Anticipant le résultat du référendum, les autorités ont prévu la tenue des premières assises financières de la Ville de Nyon, qui se tiendront le week-end prochain, le samedi 23 mars. Des élus communaux, ainsi que des représentants de la société civile actifs sur le plan local et régional aux niveaux social, économique et associatif ont été conviés à échanger sur les attentes de chacun, sous l’œil attentif d’experts. «Ce rendez-vous nous aidera à analyser ce qui sera possible de faire, où il est envisageable de couper», espère Daniel Rossellat. L’objectif final est de nourrir la réflexion de la Municipalité sur le développement de la ville.

Créé: 17.03.2019, 13h50

«On peut comprendre la population qui refuse de payer plus d’impôts pour que les entreprises en paient moins»

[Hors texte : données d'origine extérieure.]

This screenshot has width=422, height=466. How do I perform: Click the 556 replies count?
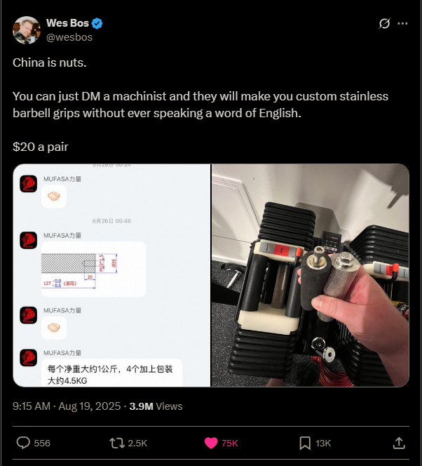(x=42, y=443)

Daniel Rossellat, syndic de Nyon

«Le message est clair: il est nécessaire que la Municipalité prenne des mesures d’économie et priorise ses projets»

Yves Gauthier-Jaques, chef du groupe PLR à Nyon

Commentaire


Raphaël Ebinger, vaud et Région

Les nuages qui gâchent l’éclatante victoire de la droite

La victoire est éclatante. La hausse d’impôts a été balayée à une écrasante majorité. Tout va pour le mieux dans le meilleur des mondes à entendre les vainqueurs du jour, le PLR, les Vert’libéraux et l’UDC.
Une autre lecture s’impose toutefois au terme d’une campagne que la droite ne pouvait pas perdre. Deux éléments gâchent le tableau. Le premier est la mise en évidence de l’échec du centre droit à reprendre la main sur la politique nyonnaise. Autant à la Municipalité qu’au Conseil communal, il est majoritaire depuis les dernières élections générales. Le «Nyon autrement» promis alors ne s’est jamais concrétisé. Le référendum sur les impôts était donc aussi un moyen pour la base de remettre sur la «bonne voie» ses élus de l’Exécutif. Un moyen de communiquer qui traduit les tensions en particulier entre les deux municipaux PLR et leur groupe.

Le deuxième élément marquant du référendum est la rupture de la droite avec le parti des Indépendants, qui a défendu la hausse d’impôts. Il y a trois ans, pour les Communales, leur alliance avait permis de reprendre la majorité. Si une collaboration basique existe encore avec les Indépendants, ceux-ci estiment avoir fait suffisamment de compromis sans réels retours sur investissements. Le manque de vision à long terme et de leadership du PLR est montré du doigt. Chez les Indépendants, on estime qu’un ticket avec la droite est improbable en 2021. La dernière fois que cela s’était produit, en 2011, le PLR avait perdu ses deux sièges à l’Exécutif. Écartée entre les deux tours, la libérale Élisabeth Ruey-Ray avait réussi à se faire élire sur une liste avec les Indépendants. Un exemple dont pourraient se servir les deux municipaux PLR dans deux ans si leur groupe n’en voulait plus.